**DATA RECORDS:**

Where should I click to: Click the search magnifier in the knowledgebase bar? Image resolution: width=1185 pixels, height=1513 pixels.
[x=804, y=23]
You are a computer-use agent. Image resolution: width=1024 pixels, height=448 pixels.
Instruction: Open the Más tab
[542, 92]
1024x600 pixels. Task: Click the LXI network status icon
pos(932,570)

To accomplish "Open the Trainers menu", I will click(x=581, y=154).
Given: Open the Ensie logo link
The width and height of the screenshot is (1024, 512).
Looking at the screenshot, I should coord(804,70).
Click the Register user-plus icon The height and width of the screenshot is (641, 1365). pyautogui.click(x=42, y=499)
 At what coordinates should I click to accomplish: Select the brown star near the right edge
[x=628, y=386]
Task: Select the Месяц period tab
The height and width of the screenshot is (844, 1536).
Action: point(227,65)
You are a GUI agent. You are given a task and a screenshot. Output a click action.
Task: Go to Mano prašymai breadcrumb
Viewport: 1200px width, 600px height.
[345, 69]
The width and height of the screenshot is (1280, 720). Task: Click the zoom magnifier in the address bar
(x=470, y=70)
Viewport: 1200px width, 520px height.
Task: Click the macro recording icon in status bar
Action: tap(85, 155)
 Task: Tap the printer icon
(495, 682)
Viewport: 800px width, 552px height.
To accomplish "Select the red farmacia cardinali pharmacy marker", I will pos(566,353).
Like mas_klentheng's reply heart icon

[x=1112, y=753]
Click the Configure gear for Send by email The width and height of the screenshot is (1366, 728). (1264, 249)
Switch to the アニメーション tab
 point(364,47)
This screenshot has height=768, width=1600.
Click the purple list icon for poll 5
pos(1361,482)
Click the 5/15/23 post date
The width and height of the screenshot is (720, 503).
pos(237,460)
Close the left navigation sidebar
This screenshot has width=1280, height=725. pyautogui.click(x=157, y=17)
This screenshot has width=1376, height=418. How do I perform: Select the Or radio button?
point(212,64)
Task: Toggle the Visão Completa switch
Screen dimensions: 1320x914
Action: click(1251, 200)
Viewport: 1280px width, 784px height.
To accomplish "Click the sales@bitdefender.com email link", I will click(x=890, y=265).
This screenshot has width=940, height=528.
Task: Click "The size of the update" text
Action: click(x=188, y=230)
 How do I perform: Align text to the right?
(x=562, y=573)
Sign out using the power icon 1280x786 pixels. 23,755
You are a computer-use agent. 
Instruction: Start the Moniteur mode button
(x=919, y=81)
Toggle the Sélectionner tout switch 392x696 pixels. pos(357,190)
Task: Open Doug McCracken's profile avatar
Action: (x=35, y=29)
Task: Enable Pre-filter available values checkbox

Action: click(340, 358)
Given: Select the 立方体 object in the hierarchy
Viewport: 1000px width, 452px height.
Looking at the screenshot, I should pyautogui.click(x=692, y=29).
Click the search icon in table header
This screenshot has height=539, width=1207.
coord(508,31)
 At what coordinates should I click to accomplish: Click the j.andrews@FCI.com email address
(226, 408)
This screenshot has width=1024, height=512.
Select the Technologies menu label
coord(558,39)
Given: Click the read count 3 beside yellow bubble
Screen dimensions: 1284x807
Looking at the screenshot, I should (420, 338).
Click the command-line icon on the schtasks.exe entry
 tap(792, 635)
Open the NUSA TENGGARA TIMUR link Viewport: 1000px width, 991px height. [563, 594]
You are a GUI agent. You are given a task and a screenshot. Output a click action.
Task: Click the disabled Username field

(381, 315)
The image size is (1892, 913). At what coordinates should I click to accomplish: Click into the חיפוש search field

**ASSIGNMENT:**
Pick out every line of the listing containing the word "computer", and show those lines.

**OUTPUT OF THE TASK:**
You are a computer-use agent. Image resolution: width=1024 pixels, height=448 pixels.
You are a computer-use agent. 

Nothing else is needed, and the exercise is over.